Thierry tem 51 anos e há 15 meses está desempregado. Faz cursos profissionalizantes, entrevistas por novas oportunidades (algumas humilhantes e estarrecedoras) e, quando finalmente arruma trabalho, a sua tarefa é exatamente devolver aos semelhantes igual grossura e o rigor de quando vivia ‘à toa’.

O filme francês ‘O Valor de um Homem’ (estreou no Brasil em maio – ‘estrear’ é modo de dizer, porque ninguém quase o assistiu) mostra como lidar com a desesperança em tempos de crise. Estrelado com muito esmero por Vicent Lindon, ganhador do prêmio de Melhor Ator em Cannes por este longa em 2015, e dirigido por Stéphane Brizé, a história tem a delicadeza exigida a esse tipo de roteiro.
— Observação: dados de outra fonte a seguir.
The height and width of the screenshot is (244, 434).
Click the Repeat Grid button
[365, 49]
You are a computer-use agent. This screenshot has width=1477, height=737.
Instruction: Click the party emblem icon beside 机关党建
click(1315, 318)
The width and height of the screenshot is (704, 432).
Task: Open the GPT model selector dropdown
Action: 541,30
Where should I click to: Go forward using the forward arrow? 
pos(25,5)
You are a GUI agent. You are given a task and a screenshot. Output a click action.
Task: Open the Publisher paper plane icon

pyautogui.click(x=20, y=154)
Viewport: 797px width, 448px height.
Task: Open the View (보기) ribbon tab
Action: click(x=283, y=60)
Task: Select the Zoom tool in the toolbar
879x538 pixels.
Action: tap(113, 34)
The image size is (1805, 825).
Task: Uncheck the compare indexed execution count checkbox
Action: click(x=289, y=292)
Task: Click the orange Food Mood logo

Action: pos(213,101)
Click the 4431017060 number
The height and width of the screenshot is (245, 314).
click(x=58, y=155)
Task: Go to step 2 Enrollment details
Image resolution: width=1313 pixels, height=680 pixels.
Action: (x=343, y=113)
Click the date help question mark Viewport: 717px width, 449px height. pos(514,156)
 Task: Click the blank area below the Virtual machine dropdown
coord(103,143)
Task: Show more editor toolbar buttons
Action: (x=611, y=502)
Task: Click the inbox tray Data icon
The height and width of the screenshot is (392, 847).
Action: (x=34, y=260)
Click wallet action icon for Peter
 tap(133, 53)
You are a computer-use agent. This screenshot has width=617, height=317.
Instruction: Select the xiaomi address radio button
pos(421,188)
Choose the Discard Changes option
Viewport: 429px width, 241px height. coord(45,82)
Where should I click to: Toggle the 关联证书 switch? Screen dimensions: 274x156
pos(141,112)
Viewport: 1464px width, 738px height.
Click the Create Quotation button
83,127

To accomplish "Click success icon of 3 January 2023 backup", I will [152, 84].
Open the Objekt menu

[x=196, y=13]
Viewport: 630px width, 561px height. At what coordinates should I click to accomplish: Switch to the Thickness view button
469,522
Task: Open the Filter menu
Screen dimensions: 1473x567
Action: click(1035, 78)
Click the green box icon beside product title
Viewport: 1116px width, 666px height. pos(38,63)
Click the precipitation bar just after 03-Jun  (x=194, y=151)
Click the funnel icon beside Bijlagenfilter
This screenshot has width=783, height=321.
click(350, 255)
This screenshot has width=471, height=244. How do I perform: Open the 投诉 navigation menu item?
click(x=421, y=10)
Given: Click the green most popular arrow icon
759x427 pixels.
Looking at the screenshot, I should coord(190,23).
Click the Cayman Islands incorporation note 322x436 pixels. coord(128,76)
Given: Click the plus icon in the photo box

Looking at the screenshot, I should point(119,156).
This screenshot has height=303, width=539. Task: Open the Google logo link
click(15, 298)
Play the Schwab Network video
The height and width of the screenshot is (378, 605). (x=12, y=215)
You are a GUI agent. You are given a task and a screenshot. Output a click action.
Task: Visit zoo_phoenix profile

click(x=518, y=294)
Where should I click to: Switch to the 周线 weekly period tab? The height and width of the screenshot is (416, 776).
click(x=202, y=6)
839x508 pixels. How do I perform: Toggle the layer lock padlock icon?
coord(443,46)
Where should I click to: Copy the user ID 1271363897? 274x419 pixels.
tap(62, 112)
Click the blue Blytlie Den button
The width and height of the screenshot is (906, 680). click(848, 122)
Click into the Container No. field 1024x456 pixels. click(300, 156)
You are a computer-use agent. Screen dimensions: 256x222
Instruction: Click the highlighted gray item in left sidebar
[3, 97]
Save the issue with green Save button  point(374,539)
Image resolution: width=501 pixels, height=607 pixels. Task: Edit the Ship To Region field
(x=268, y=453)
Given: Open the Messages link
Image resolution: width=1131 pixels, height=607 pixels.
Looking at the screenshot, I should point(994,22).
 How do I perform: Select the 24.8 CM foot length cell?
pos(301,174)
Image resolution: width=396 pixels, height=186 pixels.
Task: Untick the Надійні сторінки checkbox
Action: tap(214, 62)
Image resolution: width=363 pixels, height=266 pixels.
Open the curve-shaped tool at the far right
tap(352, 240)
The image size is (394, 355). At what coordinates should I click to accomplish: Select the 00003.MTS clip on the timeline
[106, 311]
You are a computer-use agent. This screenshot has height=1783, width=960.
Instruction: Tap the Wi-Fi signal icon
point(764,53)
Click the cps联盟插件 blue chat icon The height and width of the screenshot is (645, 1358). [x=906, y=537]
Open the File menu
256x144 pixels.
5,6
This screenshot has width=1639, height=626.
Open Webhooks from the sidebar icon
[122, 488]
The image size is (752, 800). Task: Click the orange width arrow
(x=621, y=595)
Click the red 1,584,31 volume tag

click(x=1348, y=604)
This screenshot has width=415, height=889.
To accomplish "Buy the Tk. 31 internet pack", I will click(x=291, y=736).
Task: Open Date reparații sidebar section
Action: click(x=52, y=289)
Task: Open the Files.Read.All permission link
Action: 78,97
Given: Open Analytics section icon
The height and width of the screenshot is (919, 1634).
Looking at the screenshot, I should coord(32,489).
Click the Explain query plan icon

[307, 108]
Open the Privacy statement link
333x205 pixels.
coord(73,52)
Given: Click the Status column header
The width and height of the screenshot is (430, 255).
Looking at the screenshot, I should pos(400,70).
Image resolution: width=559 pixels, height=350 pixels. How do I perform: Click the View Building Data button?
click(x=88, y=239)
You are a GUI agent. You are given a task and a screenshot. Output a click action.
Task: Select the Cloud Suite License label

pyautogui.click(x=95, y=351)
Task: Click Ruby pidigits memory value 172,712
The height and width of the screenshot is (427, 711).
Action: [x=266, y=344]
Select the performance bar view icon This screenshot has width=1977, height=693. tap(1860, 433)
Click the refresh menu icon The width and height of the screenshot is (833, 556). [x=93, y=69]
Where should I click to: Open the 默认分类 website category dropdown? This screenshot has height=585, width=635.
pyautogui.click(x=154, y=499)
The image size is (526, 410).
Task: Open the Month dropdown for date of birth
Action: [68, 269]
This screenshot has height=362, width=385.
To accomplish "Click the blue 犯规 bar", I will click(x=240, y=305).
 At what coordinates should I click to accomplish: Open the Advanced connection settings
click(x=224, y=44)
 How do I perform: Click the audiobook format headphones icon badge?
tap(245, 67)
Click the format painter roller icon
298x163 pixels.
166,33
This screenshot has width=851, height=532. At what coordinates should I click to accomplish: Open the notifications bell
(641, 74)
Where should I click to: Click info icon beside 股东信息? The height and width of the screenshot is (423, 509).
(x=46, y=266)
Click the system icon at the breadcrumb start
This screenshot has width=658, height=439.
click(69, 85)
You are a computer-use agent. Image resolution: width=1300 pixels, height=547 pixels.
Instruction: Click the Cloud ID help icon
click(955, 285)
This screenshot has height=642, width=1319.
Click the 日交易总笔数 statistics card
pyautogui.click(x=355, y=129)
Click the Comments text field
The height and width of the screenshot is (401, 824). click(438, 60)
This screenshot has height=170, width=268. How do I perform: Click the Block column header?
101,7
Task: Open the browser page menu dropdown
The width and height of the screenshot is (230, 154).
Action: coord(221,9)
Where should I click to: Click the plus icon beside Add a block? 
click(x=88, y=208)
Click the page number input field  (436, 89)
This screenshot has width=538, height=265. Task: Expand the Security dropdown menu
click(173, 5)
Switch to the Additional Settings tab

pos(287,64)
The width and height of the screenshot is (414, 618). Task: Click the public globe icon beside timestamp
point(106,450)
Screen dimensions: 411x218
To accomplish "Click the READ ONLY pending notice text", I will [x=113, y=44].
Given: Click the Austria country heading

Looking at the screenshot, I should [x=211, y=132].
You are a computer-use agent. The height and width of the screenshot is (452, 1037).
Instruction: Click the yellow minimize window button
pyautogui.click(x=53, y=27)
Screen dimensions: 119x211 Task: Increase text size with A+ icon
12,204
Thierry é casado, tem um filho deficiente mental. Ainda tem certo dinheiro guardado, mas a angústia de ficar sem trabalho só o atormenta. Apesar disto, ele transparece ser tranquilo. Por exemplo: faz aulas de dança com a esposa. Tenta vender a casa móvel, e quando a negociação emperra logo desiste. Deve haver valor sentimental ali. Brizé, também responsável pelo script, soube explorar as minitragédias de cada um de nós.

Quem tem alguém em casa desempregado sabe das agruras e destemperos, e às vezes desespero por que passa essa pessoa. E Lindon empresta à personagem ares de elegância. É um homem comum, desgastado pela vida, todavia cheio de otimismo, se assim posso descrevê-lo bem. O emprego conquistado por Thierry, segurança num supermercado, é a perfeita antítese do seu perfil. Agora é ele quem argui os ‘gatunos’, os interpela duramente.

Trataram-no desta forma nas conversas em busca de chances. Um chega a lhe dizer: ‘Seu currículo está muito mal redigido. O senhor sabe: as suas possibilidades de ser chamado são de quase zero’. A degradação do ser humano quando se está na posição de defesa (‘Eu tenho flexibilidade de horário’, ‘Aceito diminuir meu salário’ etc) é a pitada de sal na água sem doçura de nossa existência.

Ao se ver no espelho ingrato, onde fica frente a frente com pessoas iguais a ele, Thierry, o segurança áspero e rígido, é impelido à emoção. ‘O Valor de um Homem’ nos faz rever a nossa própria trajetória. Vicent Lindon sou eu, você, podemos ser todos nós.